In this dashboard, there are two virtual hosts representing the health status of the so-called global clusters and node clusters entities:

  • 00-global-clusters-env${ENVID} is used to represent the aggregated health status of global clusters, such as ‘Nova’, ‘Keystone’, ‘RabbiMQ’, and others.
  • 00-node-clusters-env${ENVID} is used to represent the aggregated health status of node clusters, such as ‘Controller’, ‘Compute’, and ‘Storage’.

The virtual hosts section contains a list of checks received for each of the nodes provisioned in the environment. These checks may vary depending on the role of the node being monitored.

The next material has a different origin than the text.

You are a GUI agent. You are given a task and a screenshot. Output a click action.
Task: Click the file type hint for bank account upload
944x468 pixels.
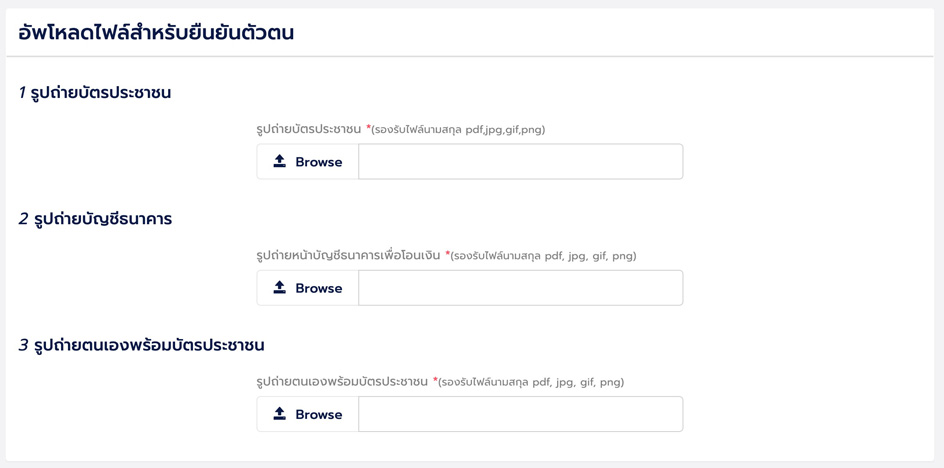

Alerting is enabled by default for the global cluster entities. For the nodes and clusters of nodes alerting is disabled by default to avoid the alert fatigue, since these alerts should not be representative of a critical condition affecting the overall health status of the global cluster entities.

To enable alerting for nodes and clusters:

  1. Click a particular service.

  2. Click the Enable notifications for this service link within the Service Commands panel as shown below.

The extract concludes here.